In simple terms, the Y' component (luma) stores the "black and white" information (Cb and Cr are the color difference components). The Y' component determines black level and white level. For 8-bit formats like DV and DVD, the Y' component can range from the values 0 - 255. Video is primarily stored in the range of values from 16 -235. The remaining values are for video over/undershoot. (And the value 0 may be reserved for synchronization purposes.) Please note that the analog unit IRE does NOT apply to the digital domain.

Proper black level is at 16 (Y').

Proper white level is at 235 (Y').

This is true for the DV and DVD formats, both PAL and NTSC.

Not all equipment follows standards.

When converting between digital and analog, a digital value of 16 (Y') should correspond to 7.5 IRE for NTSC (except in Japan). The majority of DV devices however convert video levels incorrectly. On these devices, 16 (Y') will correspond to 0 IRE instead of 7.5 IRE.

Nearly all consumer DV camcorders and many "prosumer" DV devices like the Sony PD150, DSR11, and the Panasonic DVX100 do not convert video levels properly.

A few DVD player models will not convert black and/or white level correctly. Most North American model DVD players will convert levels correctly. Some models however have an "enhanced black" setting- this sets the DVD player to put black level at 0 IRE.
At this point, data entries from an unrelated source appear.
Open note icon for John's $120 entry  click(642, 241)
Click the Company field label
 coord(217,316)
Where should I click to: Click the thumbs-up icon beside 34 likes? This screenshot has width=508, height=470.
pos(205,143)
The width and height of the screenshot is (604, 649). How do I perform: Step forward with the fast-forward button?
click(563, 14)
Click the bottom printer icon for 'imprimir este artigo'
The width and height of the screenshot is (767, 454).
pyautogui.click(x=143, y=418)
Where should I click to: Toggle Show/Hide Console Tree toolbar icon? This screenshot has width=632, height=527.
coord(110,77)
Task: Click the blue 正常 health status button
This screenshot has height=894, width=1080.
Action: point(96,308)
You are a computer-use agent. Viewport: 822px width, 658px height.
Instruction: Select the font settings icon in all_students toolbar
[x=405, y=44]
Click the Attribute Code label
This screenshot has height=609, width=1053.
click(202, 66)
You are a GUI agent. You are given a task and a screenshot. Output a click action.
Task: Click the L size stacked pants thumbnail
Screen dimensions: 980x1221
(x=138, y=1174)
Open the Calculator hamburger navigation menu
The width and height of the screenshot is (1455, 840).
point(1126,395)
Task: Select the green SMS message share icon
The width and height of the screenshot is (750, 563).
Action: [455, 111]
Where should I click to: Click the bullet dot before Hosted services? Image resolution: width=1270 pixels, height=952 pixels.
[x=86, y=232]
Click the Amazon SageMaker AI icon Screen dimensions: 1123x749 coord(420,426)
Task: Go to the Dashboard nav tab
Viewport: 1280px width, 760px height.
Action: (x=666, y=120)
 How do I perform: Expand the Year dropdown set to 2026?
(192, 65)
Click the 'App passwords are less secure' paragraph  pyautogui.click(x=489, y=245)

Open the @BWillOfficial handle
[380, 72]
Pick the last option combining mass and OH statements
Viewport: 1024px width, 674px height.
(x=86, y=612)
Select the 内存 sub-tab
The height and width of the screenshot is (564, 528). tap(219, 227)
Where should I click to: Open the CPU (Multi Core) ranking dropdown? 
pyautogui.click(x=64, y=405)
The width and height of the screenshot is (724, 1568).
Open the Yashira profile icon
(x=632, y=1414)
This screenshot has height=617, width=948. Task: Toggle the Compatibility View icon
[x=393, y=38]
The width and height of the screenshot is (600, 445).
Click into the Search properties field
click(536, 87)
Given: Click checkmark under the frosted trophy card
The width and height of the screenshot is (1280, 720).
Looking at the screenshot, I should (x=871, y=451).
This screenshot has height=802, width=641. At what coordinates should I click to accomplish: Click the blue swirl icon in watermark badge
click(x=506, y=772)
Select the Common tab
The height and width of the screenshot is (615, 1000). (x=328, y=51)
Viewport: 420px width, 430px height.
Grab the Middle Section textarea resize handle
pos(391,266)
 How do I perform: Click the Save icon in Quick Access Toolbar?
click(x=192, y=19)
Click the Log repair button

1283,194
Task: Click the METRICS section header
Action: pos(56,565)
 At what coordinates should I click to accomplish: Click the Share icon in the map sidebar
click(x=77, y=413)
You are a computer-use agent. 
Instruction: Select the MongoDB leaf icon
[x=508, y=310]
Fake Digital Setup - Two wrongs don't make a right.

Some cameras have a camera menu setting with a seductive name like "7.5% setup". It may seem that this setting would set the camera to output proper analog black level. However, what this setting may actually be doing is setting an improper digital black level at about 32 (Y'). When this altered black level is converted to analog (on the same device), the resulting analog black level will be about 7.5 IRE. The two errors would cancel each other out.

The use of this elevated digital black level should almost always be avoided. The resulting digital video levels will be non-standard! If you send a digital master to a broadcaster, their VTRs will do a proper conversion of the digital black level. This resulting analog black level will be too high- about 15 IRE instead of 7.5 IRE. To check for this fake digital setup, do test recordings with the setting on and then off. If the levels change, then the device is implementing fake digital setup.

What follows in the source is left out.